Por supuesto, aunque Trump no escatima a sus aliados, su objetivo principal sigue siendo China. Después de todo, la competencia entre los Estados Unidos y China va mucho más allá del comercio. Aunque EEUU mantiene su superioridad militar, tecnológica, financiera y de poder blando, China se ha puesto al día constantemente, lo que ha llevado a un apoyo bipartidista en EEUU a favor de un enfoque más confrontacional. En octubre pasado, el vicepresidente de Estados Unidos, Mike Pence, acusó bruscamente a China de robo de tecnología, expansión económica depredadora y agresión militar. La postura de Pence se hizo eco de los temores de la comunidad de seguridad nacional de Estados Unidos. Como dijo el exsecretario de Defensa de los Estados Unidos, Ashton Carter: "Debido a que es una dictadura comunista, China es capaz de aplicar a las empresas estadounidenses y a nuestros socios comerciales una combinación de herramientas políticas, militares y económicas que un gobierno como el nuestro no puede igualar. Esto nos pone en una desventaja inherente".

Sin embargo, las herramientas de Estados Unidos no son inútiles. Las autoridades estadounidenses han movilizado una amplia gama de recursos nacionales e internacionales -desde el derecho y la diplomacia hasta las medidas de seguridad nacional- para detener la expansión hacia el extranjero del gigante chino de las telecomunicaciones Huawei, como se ha vuelto a ver recientemente. Si los países occidentales permiten que Huawei construya su infraestructura 5G, los halcones de América y sus aliados argumentan que serán vulnerables a los ciberataques de China en alguna guerra futura. Todo esto ha sacudido la confianza de los negocios y del mercado hasta sus cimientos, eliminando billones de dólares en capitalización de mercado. Y la aparente insistencia de la administración Trump en que los países elijan bando en su disputa con China está aumentando aún más los temores. Como el resto de los países que comercian en el mundo entienden, el enfoque de Trump fragmentará los negocios y revertirá las economías de escala que han impulsado el crecimiento durante décadas.

En términos más generales, el rechazo del multilateralismo por parte de la administración Trump socava la cooperación mundial necesaria para hacer frente a una serie de cuestiones, como la migración, la pobreza y la desigualdad, el cambio climático y los desafíos que plantean las nuevas tecnologías. El enfoque de Trump en la rivalidad geopolítica -y el aumento asociado en el gasto en seguridad y defensa- reducirá dramáticamente los recursos disponibles para los bienes públicos mundiales, como la inversión en infraestructura y los programas de reducción de la pobreza.

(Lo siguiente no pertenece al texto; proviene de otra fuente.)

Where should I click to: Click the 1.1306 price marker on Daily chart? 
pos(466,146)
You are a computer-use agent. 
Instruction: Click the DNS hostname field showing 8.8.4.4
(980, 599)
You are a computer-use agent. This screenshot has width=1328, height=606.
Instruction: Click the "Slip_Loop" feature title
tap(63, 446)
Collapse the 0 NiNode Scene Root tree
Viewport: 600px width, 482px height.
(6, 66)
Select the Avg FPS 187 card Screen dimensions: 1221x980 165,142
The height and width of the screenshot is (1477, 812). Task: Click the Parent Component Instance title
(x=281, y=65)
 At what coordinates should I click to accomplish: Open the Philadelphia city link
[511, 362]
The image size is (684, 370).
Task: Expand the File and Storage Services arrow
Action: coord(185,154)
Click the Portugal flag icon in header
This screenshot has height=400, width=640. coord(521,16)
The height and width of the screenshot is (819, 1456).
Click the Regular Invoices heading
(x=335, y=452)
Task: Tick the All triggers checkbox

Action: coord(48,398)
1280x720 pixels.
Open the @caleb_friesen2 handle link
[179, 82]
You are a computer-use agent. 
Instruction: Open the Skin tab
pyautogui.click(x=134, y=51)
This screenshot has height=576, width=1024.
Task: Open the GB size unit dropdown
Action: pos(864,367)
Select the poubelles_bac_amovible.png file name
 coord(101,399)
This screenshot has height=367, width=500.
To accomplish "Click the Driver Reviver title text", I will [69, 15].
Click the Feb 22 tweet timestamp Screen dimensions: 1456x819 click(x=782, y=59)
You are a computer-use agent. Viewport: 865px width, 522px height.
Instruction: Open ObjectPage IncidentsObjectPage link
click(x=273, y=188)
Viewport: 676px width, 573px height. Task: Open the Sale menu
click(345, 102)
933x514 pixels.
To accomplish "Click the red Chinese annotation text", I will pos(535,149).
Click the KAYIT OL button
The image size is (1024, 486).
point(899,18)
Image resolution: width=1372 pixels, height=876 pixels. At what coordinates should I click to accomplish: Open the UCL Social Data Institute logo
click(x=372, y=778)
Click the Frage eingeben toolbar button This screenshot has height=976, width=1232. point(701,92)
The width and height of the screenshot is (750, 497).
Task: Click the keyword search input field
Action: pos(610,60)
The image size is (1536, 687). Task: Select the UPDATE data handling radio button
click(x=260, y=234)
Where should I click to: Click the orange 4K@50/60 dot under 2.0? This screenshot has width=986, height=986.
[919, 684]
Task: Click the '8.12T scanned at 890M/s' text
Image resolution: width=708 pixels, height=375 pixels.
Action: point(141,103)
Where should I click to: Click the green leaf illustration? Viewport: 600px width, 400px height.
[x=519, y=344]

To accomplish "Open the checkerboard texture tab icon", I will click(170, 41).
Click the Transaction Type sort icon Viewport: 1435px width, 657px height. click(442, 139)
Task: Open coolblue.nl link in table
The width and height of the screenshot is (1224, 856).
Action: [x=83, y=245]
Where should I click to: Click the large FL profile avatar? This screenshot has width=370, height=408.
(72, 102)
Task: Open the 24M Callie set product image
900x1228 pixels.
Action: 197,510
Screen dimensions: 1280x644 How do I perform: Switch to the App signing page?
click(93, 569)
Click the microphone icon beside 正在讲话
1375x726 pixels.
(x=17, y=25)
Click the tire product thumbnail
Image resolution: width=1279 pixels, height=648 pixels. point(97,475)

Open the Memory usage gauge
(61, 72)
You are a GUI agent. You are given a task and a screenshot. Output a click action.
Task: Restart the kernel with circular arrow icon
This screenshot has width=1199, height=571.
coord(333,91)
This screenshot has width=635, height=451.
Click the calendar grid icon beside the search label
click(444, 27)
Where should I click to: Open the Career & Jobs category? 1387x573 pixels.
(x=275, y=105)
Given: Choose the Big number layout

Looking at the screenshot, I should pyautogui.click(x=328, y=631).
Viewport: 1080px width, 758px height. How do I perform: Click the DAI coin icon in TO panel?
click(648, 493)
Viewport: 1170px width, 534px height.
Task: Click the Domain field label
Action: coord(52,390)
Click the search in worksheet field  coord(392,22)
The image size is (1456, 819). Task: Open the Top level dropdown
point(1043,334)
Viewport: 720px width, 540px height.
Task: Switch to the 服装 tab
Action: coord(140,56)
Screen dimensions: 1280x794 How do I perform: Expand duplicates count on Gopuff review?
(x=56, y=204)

Poner fin a la guerra comercial entre China y Estados Unidos requerirá una considerable habilidad política por parte de Trump y del presidente chino Xi Jinping. Pero, más allá de eso, ambas partes necesitan reconocer que el apoyo a la paz y la prosperidad globales requiere menos ideología y más respeto por la diversidad de los sistemas políticos, sociales y culturales. De lo contrario, las fallas continuarán profundizándose, al igual que en la década de 1930, lo que podría preparar el terreno para una guerra en toda regla.